Record extracts section start
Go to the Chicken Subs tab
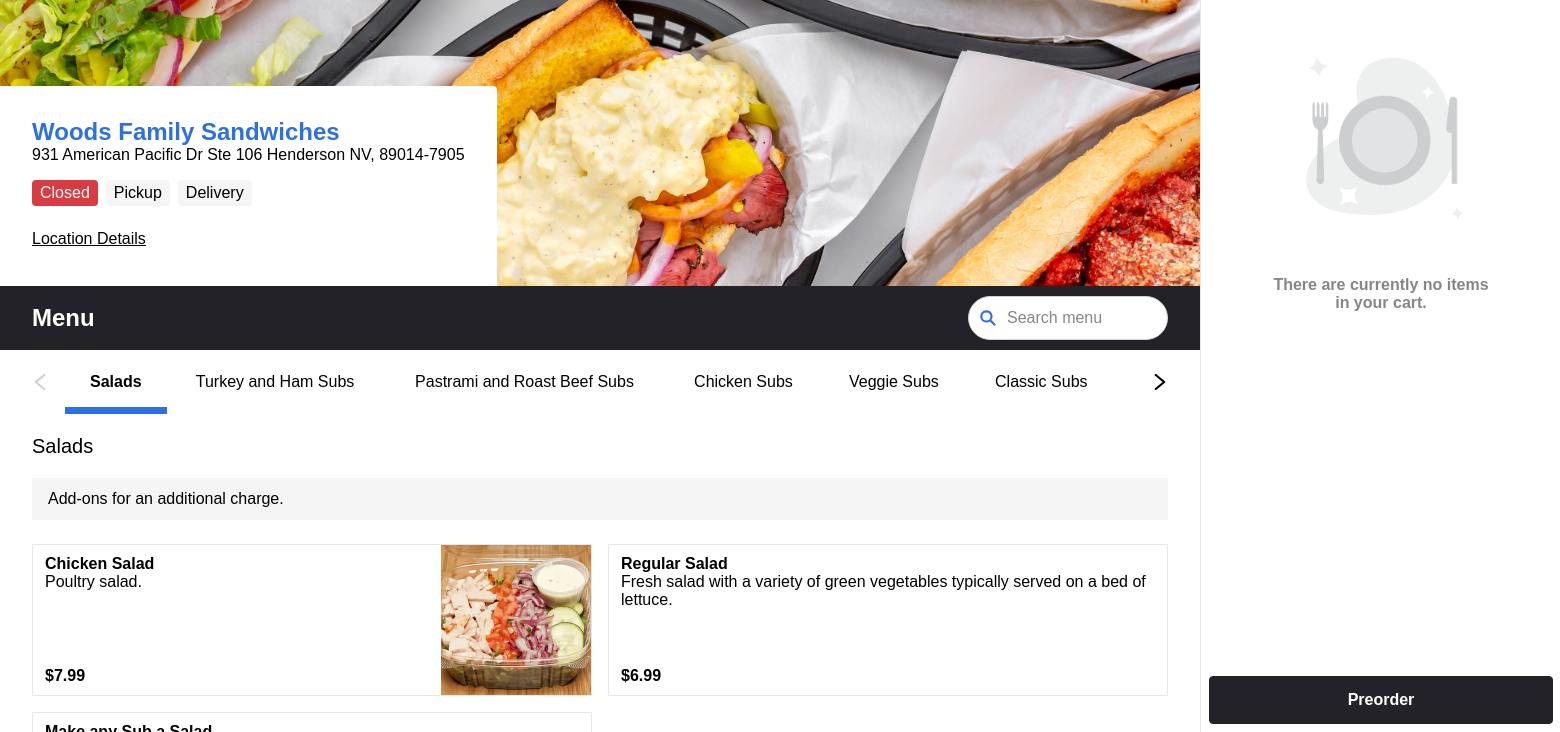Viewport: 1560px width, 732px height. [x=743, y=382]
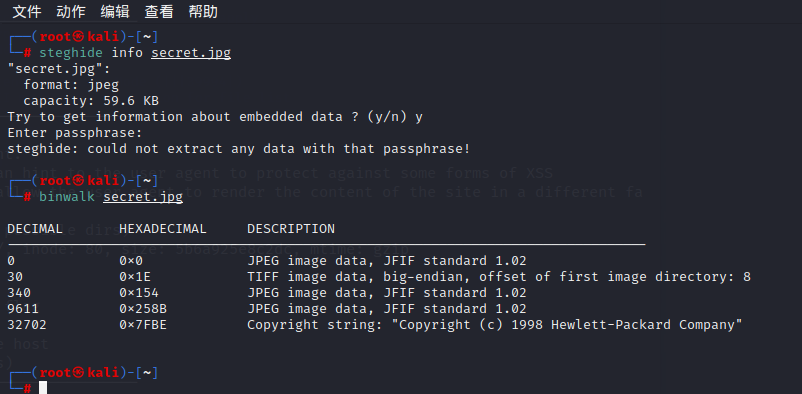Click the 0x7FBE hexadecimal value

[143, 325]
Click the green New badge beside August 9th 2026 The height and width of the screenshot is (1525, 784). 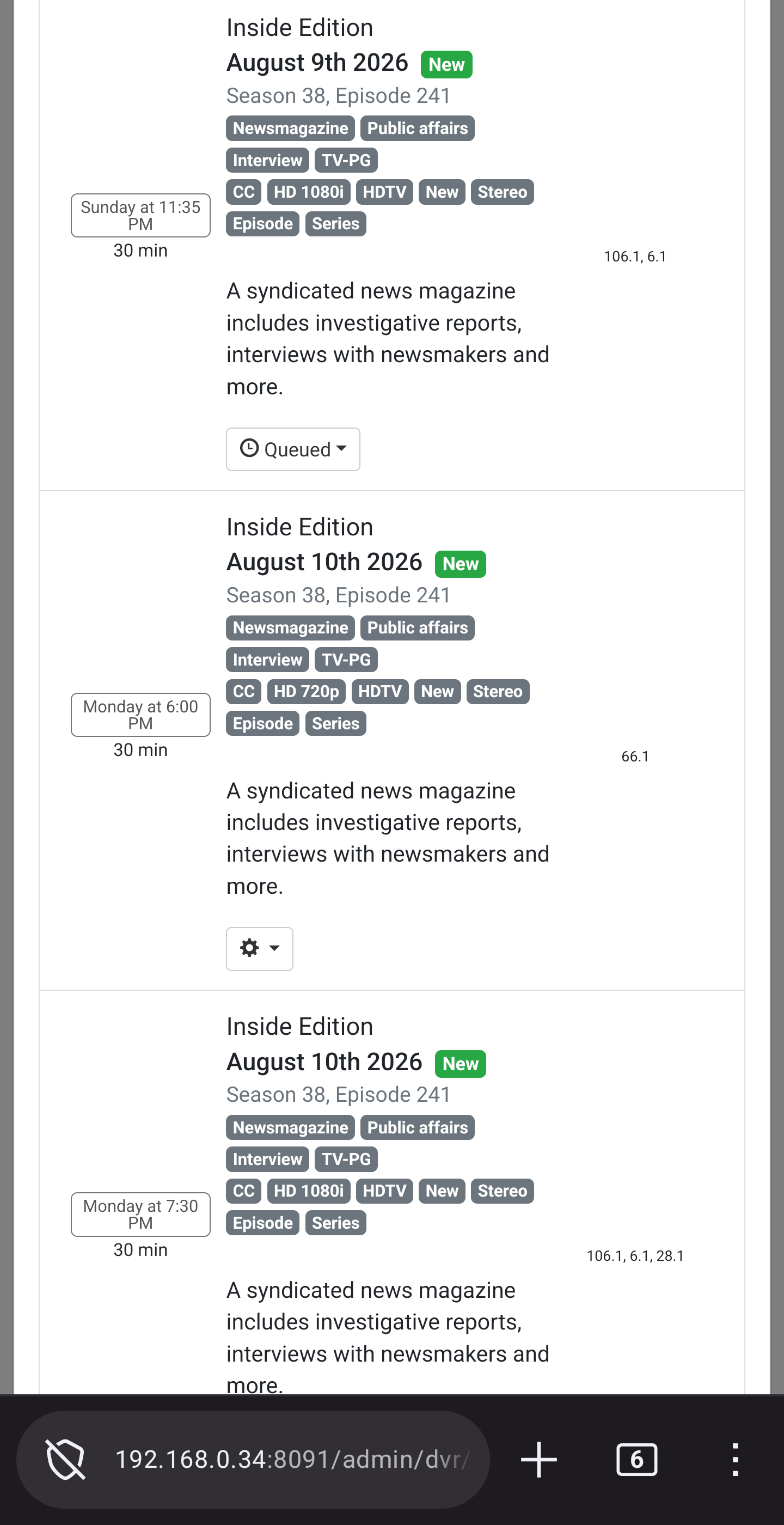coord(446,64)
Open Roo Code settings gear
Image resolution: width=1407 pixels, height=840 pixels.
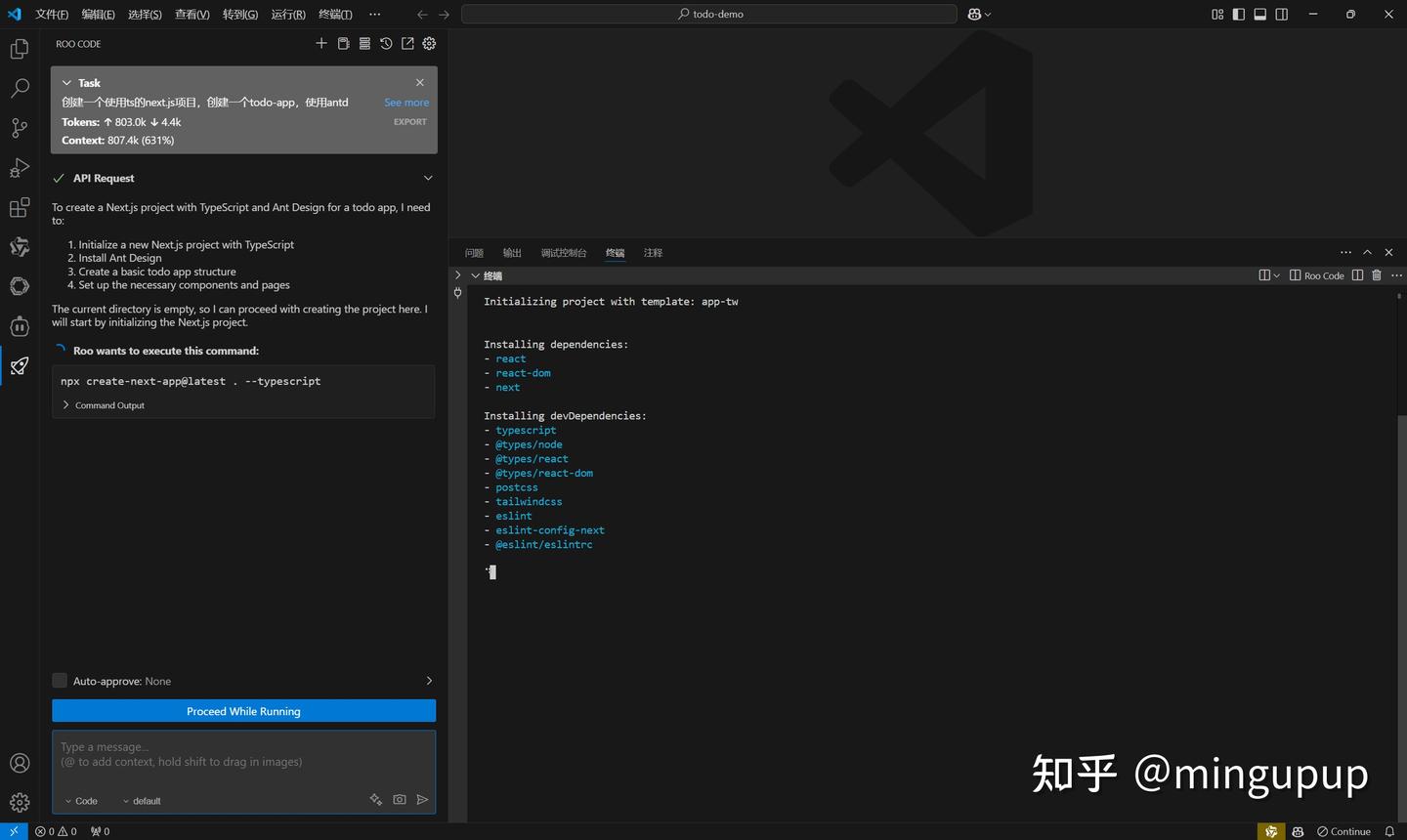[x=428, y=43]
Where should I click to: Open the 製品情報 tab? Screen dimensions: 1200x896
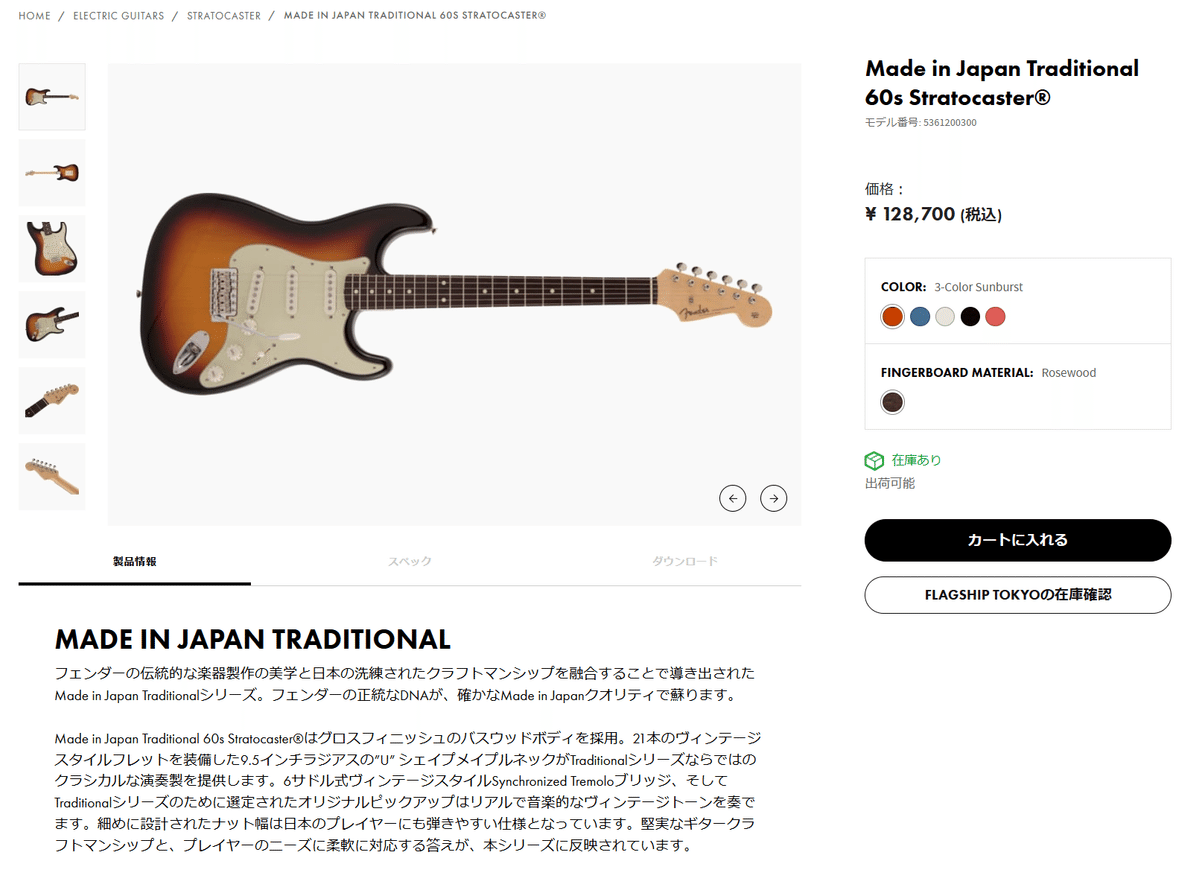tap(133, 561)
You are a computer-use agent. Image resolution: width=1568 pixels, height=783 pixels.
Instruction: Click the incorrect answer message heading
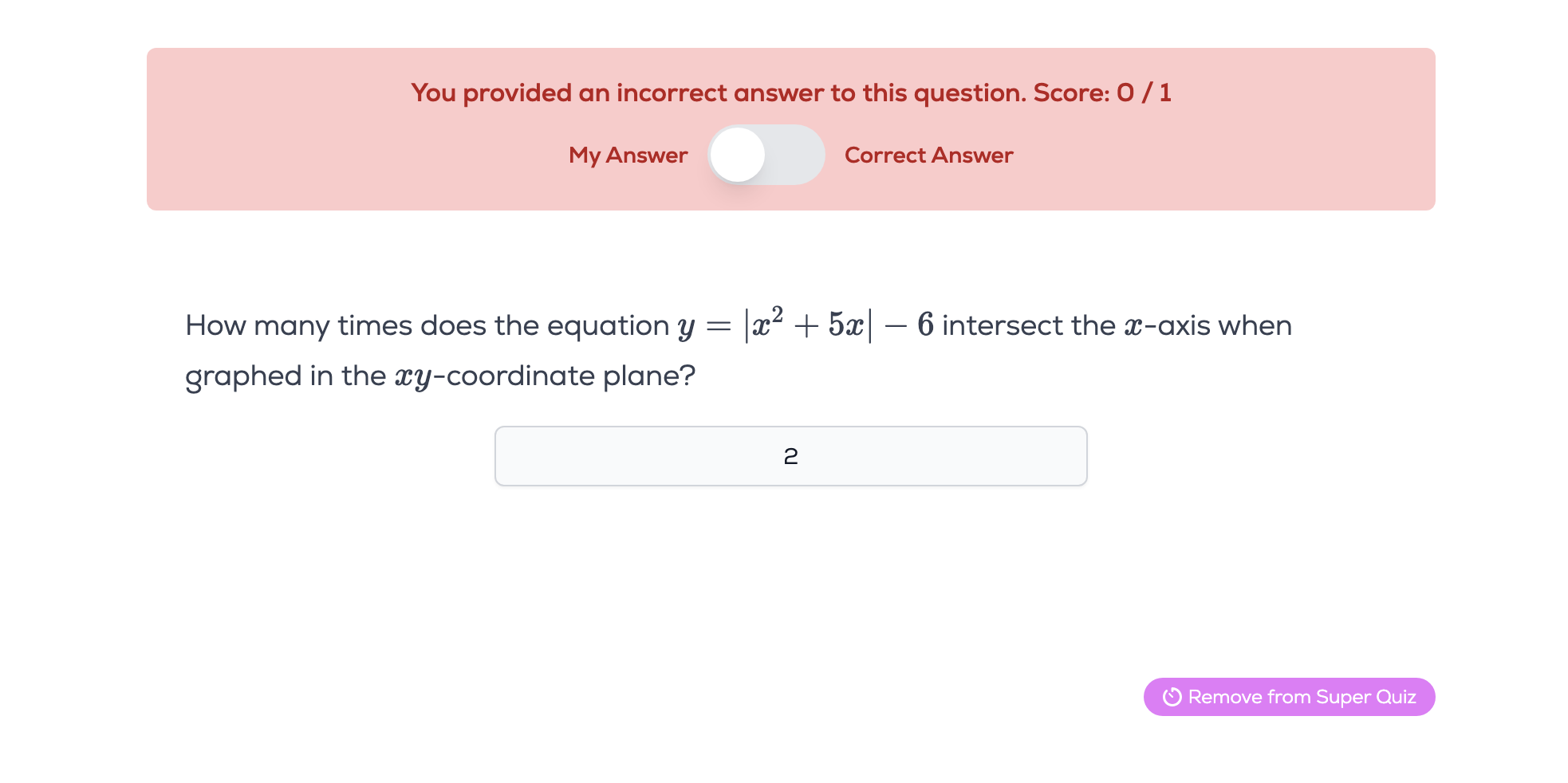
Record extracts section end
Exercise aim: Repeat, without pictures, exactly the lines of the data above from the one containing "Open Roo Code settings gear" through the one containing "You are a computer-use", including both and adding nothing.

Solution to the problem:
Open Roo Code settings gear
Image resolution: width=1407 pixels, height=840 pixels.
[x=428, y=43]
Where should I click to: Open the 製品情報 tab? Screen dimensions: 1200x896
tap(133, 561)
You are a computer-use agent. Image resolution: width=1568 pixels, height=783 pixels.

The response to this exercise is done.